За костром живо закипела весёлая беседа.

Елисуйцы и особенно елисуйская молодёжь отличается беззаботностью и страстью к песне и смеху. По местному преданию, елисуйцы так надоели своими песнями Богу, что Он, в один далеко для них не прекрасный день, приказал им всем онеметь. Елисуйцы отчаивались только неделю, а когда она окончилась, они стали плясать да так, что в раю пророку и святым покою не было. Они кинулись к Аллаху: «Помилуй, — небо дрожит от пляски елисуйцев. С тех пор, как ты повелел им молчать, у них точно все шайтаны в ноги вселились». Подумал, подумал Аллах и вернул им дар слова. «Всё меньше шуму будет!» — решил он.

Амед невольно задумался…

Теперь дело осложняется, — пешком не уйдёшь от них. Завтра они все всполошатся и догадаются, что он пошёл к русским. Нагонят его, и тогда прощай его дело.

— Надо будет лошадь добыть!

«Как?» — он не думал. Когда все заснут, тогда и сообразит он, что ему делать. А теперь ему так приятно было между своими.

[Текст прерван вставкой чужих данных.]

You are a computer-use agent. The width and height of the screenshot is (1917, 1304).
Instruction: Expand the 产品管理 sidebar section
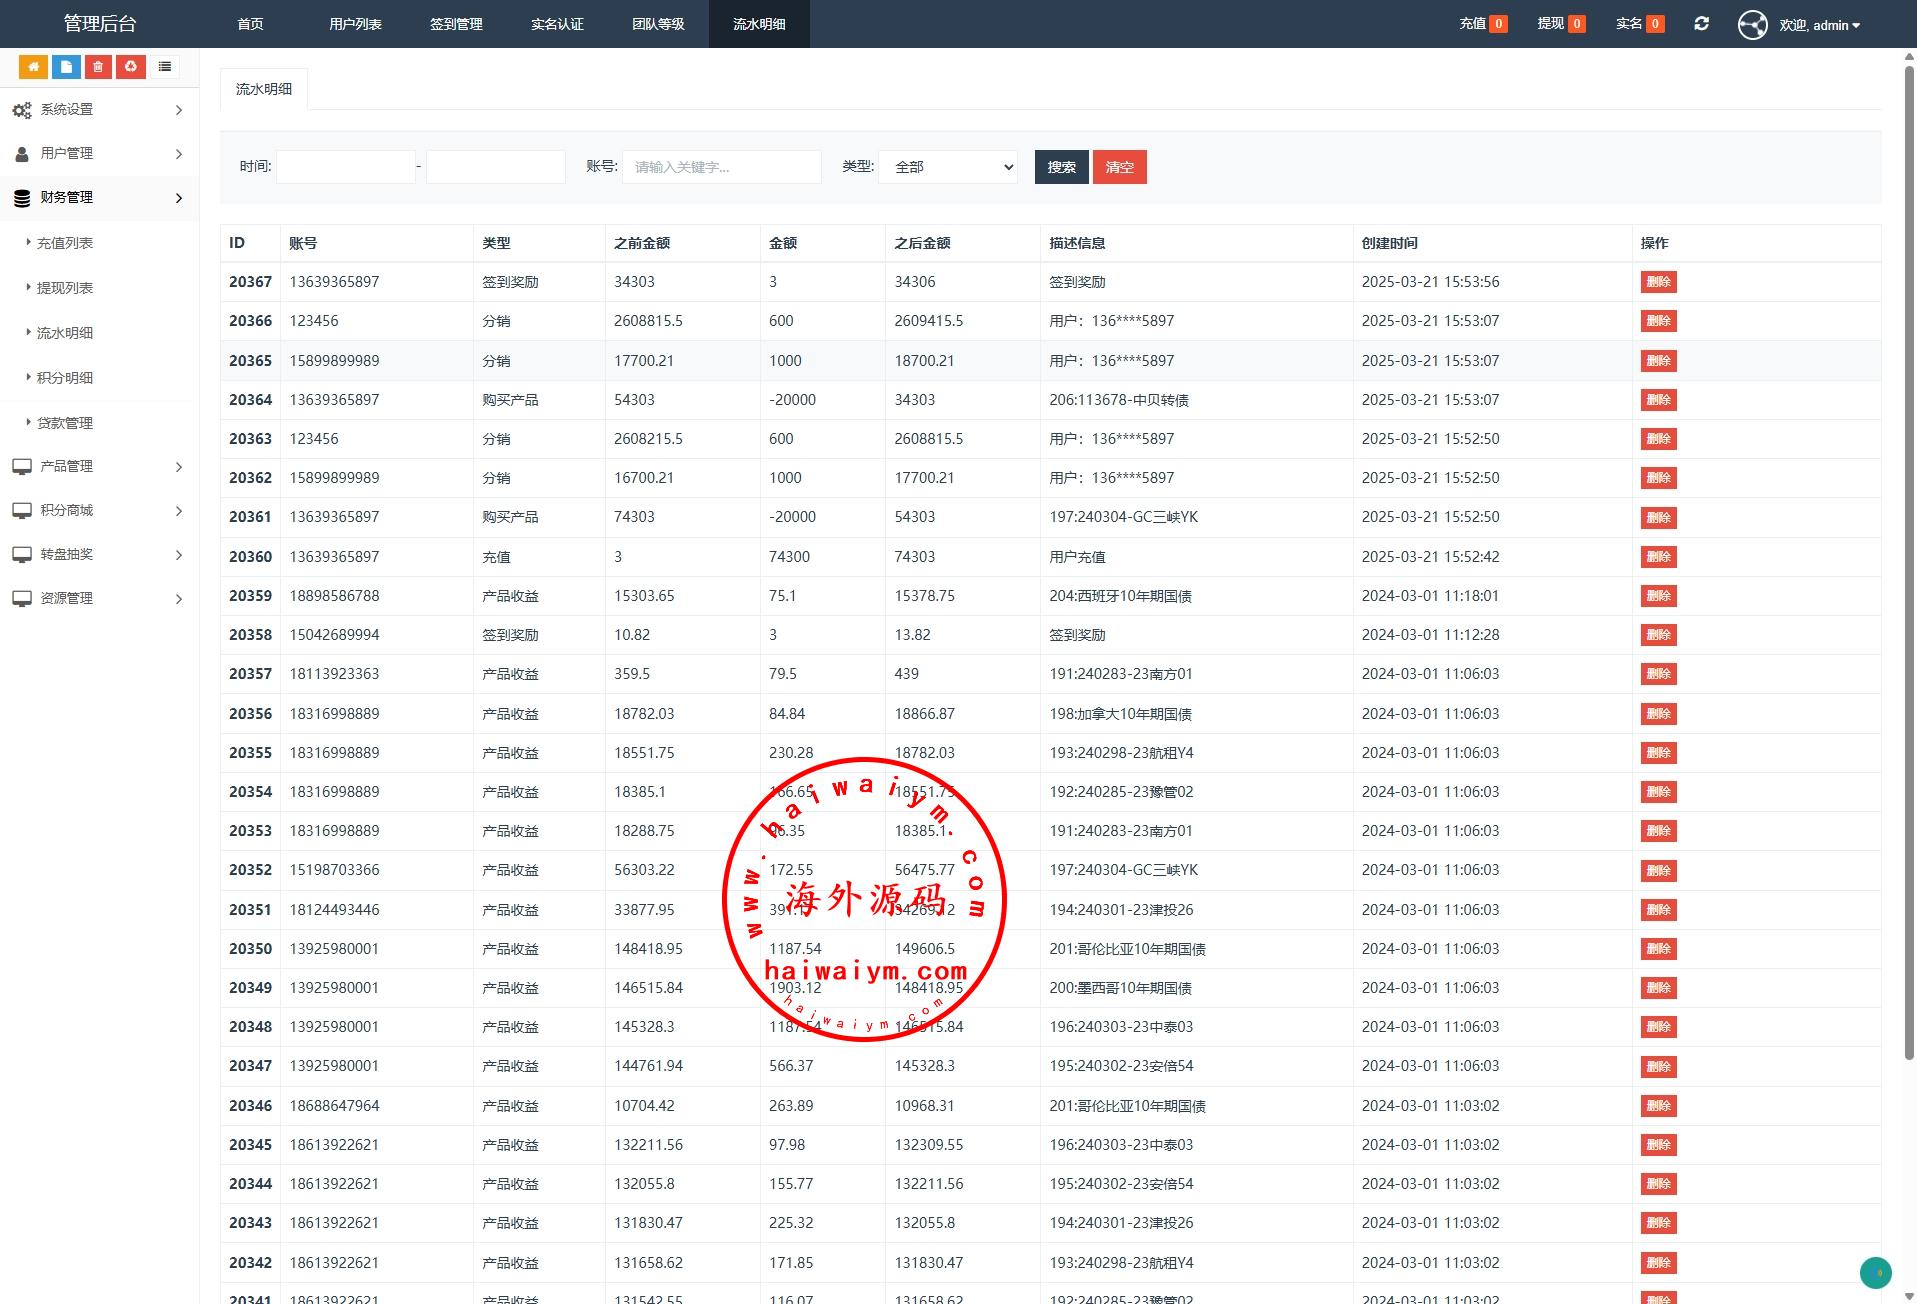pyautogui.click(x=98, y=467)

И, сидя под громадною чинарою, прислушиваясь, как шипели сучья, над которыми жарился вкусный шашлык, любуясь зрелищем костров, сиявших кругом, Амед невольно уносился опять мечтами в будущее. Сумрачные вершины гор висели над ним. Порой откуда-то доносилась полная тоски и неги горская песня… Говор затихал; где-то далеко, далеко слышались струны сааса, чей-то поистине, прекрасный голос точно вздыхал и, замирая, запел поэтическую песню, одну из тех, которыми так богат прикаспийский юг… Песня шла ближе и ближе… Очевидно, — певшие двигались мимо… Скоро их силуэты выделились из сумрака… Амед разобрал толпу юных беков. Посреди молодой красавец, роскошно одетый, небольшой сам, но с громадным кинжалом, схватясь одной рукой за него, а другой придерживая грудь и перегибаясь с одной стороны на другую, точно это ему помогало петь, импровизировал уже новую песню.